这一章内容很干,新手可能要装一天,但是装完后绝对可以对linux更加熟悉。
0.修改默认python环境
将原来 python 的软链接重命名:
mv /usr/bin/python /usr/bin/python.bak
将 python 链接至 python3:
ln -s /usr/bin/python3.6 /usr/bin/python
这时,再查看 Python 的版本:
python -V
1.opencv
参考https://xinyang-go.github.io/jiaolong-cv-novice-tutorial/environment-setup/及队内培训。
首先安装依赖,在控制台执行以下命令
sudo apt update
sudo apt upgrade -y
sudo apt install -y htop cmake cmake-gui gcc g++ vim git wget net-tools zip unzip build-essential intltool curl libcanberra-gtk-module python python-dev python-pip python-tk python3 python3-dev python3-pip python3-tk libssl-dev libgtk-3-dev libeigen3-dev libavcodec-dev libavformat-dev libpng-dev libtiff5-dev libjpeg-dev libwebp-dev libavresample-dev libswscale-dev libavutil-dev libopenexr-dev
sudo pip3 install --upgrade pip setuptools
pip3 install --user numpy
下载opencv4.1.2及其contrib源码
https://github.com/opencv/opencv/archive/4.1.2.tar.gz
https://github.com/opencv/opencv_contrib/archive/4.1.2.tar.gz
创建opencv-4.1.2目录,将两个文件夹解压到这里,再创建一个build文件夹。
(参考下面的博客进行camke-gui编译)
https://blog.csdn.net/jindunwan7388/article/details/80397700
下面的更全面,非gui
https://www.jianshu.com/p/f54b0fc13811
注意事项:
OPENCV-GENERATE-PKGCONFIG=ON
CMAKE_INSTALL_PERFIX=/usr/local/opencv4
OPENCV_EXTRA_MODULES_PATH=/你刚创建的opencv-4.1.2目录/opencv_contrib-4.1.2/modules
[20200209更新] 如果你需要使用surf等nonfree模块,应多选这项
OPENCV_ENABLE_NONFREE=ON
环境配置见博客
2.CLION
见官网
3.PYCHARM
见官网
4.CUDA
https://developer.nvidia.com/cuda-downloads?target_os=Linux&target_arch=x86_64&target_distro=Ubuntu&target_version=1804&target_type=runfilelocal
对于ubuntu18.04下的64为版本,也可用以下代码安装
wget http://developer.download.nvidia.com/compute/cuda/10.1/Prod/local_installers/cuda_10.1.243_418.87.00_linux.run
sudo sh cuda_10.1.243_418.87.00_linux.run
环境变量设置
export PATH=/usr/local/cuda-10.1/bin${PATH:+:${PATH}}
export LD_LIBRARY_PATH=/usr/local/cuda-10.1/lib64${LD_LIBRARY_PATH:+:${LD_LIBRARY_PATH}}
4.5 CUDNN
https://developer.nvidia.com/rdp/cudnn-download
下载lib文件并复制到cuda的目录(/usr/local/cuda-10.1)
sudo ldconfig即可
5.pytorch
https://download.pytorch.org/whl/torch_stable.html在这个链接里找到你需要的版本,用官网的下载方式会很慢。

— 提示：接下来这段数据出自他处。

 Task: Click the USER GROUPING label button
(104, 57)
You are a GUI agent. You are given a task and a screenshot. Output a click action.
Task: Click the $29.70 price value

直接用浏览器下。
比如我的是
cu101/torch-1.3.0-cp36-cp36m-manylinux1_x86_64.whl
cu101/torchvision-0.4.1-cp36-cp36m-linux_x86_64.whl
下好后进入到相应文件夹中,sudo pip3 install 文件名即可
在py3环境下输入import torch和import torchvision来验证是否安装成功。
6.tensorRT
https://developer.nvidia.com/nvidia-tensorrt-6x-download
环境变量设置
export LD_LIBRARY_PATH=/home/k/RM/TensorRT-6.0.1.5/lib
7.torch2trt(用于模型转换)
git clone https://github.com/NVIDIA-AI-IOT/torch2trt
cd torch2trt
sudo python setup.py install
8.装一些常用工具吧~
deepin-wine: 参考https://gitee.com/wszqkzqk/deepin-wine-for-ubuntu即可。